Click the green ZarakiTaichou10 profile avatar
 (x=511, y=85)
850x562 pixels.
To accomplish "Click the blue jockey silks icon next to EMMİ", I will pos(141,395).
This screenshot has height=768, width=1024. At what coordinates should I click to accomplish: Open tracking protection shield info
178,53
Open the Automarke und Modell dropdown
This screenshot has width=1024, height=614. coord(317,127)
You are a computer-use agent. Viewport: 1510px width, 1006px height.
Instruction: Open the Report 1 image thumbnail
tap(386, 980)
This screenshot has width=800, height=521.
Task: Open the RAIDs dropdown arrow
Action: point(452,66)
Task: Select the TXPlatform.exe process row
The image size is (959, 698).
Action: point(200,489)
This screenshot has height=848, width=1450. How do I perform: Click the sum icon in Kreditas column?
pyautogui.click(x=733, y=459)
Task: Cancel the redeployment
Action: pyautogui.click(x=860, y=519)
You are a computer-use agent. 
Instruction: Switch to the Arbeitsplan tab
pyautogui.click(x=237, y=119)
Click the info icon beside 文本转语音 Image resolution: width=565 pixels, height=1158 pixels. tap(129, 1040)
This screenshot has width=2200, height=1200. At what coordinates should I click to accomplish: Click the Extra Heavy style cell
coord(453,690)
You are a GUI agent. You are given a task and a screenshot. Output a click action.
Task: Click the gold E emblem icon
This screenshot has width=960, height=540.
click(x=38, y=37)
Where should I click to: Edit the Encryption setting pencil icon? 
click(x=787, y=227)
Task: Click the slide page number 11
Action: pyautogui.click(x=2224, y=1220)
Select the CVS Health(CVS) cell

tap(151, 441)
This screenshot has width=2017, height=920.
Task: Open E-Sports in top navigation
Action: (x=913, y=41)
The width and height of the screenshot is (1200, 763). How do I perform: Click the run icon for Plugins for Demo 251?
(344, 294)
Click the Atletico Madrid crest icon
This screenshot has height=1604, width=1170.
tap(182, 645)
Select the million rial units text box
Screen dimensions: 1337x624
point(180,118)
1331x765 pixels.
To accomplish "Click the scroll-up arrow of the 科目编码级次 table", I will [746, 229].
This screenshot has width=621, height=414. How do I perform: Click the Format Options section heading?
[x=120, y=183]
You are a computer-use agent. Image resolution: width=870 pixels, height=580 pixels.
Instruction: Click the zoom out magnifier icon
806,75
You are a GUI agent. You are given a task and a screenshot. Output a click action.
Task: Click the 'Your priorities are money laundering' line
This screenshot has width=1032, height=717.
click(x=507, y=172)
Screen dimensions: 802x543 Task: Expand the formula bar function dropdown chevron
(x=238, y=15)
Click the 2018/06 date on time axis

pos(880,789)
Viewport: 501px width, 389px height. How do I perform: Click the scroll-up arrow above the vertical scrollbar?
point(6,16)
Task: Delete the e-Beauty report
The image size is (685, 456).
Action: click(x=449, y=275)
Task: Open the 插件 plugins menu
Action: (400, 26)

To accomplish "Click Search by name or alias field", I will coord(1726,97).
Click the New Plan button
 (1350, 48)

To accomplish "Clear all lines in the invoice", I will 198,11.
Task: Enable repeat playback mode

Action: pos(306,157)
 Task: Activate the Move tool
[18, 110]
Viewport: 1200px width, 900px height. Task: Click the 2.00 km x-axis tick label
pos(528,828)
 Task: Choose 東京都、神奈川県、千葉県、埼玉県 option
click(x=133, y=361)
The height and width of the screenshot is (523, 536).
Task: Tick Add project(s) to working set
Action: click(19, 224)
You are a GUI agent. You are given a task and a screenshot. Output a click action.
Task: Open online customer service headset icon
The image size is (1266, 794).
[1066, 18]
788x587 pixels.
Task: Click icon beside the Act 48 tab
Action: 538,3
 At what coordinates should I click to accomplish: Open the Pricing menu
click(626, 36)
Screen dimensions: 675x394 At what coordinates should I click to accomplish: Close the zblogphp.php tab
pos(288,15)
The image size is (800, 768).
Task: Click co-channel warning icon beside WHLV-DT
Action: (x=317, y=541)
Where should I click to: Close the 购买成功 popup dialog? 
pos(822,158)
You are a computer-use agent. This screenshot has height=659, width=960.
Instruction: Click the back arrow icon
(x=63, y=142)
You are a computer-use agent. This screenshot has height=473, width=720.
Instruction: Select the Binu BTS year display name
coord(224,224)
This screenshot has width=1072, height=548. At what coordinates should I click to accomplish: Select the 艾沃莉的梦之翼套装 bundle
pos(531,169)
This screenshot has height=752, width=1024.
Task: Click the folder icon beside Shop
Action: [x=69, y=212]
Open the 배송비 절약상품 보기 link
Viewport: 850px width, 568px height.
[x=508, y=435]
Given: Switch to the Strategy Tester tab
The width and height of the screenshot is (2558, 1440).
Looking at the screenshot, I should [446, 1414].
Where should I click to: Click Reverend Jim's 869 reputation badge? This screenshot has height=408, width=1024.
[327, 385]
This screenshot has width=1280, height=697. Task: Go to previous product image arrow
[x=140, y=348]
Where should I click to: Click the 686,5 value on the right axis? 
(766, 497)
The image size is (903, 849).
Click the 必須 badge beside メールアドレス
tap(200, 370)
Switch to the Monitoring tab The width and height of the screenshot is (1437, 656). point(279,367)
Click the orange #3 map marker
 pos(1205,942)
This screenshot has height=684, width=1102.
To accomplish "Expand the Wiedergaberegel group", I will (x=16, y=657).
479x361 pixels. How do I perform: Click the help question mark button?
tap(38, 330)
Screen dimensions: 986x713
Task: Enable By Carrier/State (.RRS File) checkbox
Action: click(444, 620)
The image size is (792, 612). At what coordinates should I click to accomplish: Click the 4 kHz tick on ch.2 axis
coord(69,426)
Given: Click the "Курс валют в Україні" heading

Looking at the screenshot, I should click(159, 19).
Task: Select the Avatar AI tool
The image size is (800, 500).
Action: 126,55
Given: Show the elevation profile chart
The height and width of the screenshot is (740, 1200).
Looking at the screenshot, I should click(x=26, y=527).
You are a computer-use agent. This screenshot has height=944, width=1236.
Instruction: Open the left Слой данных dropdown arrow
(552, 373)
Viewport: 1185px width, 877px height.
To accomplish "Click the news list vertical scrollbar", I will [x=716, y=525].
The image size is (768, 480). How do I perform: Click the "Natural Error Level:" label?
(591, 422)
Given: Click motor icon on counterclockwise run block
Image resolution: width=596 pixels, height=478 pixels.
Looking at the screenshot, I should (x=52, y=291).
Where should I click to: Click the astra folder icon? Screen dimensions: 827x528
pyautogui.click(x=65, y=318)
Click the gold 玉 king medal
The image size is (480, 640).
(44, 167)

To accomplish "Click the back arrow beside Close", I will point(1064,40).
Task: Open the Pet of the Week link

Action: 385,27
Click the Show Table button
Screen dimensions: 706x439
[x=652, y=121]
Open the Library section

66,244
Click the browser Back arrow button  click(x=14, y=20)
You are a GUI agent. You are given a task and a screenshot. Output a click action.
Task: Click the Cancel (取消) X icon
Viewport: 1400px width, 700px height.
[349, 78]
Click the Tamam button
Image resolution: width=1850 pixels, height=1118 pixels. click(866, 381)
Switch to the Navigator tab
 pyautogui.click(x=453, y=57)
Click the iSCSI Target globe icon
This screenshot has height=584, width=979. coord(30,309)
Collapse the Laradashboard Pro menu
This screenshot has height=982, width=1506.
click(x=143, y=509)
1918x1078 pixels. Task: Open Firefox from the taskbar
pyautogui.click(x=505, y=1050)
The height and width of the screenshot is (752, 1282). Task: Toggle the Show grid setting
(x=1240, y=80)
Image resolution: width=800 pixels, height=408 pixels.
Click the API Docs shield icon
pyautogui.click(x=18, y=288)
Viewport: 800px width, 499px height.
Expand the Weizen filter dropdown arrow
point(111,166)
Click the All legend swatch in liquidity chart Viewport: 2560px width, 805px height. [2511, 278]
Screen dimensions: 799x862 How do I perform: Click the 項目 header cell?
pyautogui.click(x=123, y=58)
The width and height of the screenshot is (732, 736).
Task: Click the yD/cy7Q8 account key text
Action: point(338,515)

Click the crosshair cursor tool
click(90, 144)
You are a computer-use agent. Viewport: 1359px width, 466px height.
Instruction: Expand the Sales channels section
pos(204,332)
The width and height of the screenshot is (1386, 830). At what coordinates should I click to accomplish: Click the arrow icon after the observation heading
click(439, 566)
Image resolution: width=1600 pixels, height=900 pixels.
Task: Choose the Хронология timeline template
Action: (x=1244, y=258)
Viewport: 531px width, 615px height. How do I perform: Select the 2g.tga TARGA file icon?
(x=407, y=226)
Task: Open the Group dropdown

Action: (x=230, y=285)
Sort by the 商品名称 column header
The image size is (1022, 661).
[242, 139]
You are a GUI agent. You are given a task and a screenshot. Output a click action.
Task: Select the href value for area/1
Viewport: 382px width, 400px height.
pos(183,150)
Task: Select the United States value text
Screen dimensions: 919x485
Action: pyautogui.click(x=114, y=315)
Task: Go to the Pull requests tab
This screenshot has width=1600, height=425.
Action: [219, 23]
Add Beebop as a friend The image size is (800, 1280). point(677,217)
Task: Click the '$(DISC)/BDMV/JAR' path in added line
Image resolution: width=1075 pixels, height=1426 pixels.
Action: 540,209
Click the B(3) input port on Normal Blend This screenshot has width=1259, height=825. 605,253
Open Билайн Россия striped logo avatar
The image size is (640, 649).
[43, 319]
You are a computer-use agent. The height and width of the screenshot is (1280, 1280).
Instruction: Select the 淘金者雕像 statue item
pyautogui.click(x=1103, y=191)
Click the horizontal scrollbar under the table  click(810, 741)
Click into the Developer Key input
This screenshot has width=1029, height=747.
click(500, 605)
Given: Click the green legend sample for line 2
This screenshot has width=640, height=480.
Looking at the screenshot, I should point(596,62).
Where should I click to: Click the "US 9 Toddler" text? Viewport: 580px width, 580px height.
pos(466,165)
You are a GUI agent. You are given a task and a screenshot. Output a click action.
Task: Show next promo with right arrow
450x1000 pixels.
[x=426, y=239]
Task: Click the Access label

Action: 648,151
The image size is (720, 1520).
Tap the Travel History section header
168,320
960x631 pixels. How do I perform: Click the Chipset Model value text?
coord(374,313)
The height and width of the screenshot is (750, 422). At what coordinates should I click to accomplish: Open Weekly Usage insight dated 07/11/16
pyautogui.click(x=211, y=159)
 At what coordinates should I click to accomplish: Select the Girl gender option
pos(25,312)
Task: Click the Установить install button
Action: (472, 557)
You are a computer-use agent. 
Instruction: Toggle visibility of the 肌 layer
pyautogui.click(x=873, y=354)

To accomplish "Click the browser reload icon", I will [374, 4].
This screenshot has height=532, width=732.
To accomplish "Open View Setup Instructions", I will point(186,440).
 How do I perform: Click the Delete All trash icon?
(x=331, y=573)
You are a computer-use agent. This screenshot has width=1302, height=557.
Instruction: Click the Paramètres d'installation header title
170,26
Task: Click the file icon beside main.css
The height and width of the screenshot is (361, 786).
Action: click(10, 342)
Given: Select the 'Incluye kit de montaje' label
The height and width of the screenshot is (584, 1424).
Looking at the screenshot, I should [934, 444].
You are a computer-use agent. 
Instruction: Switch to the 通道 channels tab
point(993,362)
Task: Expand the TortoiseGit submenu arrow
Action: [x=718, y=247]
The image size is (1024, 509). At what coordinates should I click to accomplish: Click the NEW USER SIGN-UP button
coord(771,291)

########

Check each line of the listing above for the string "will", and report how many lines contain it, as a number alone.

EXERCISE OUTPUT :: 9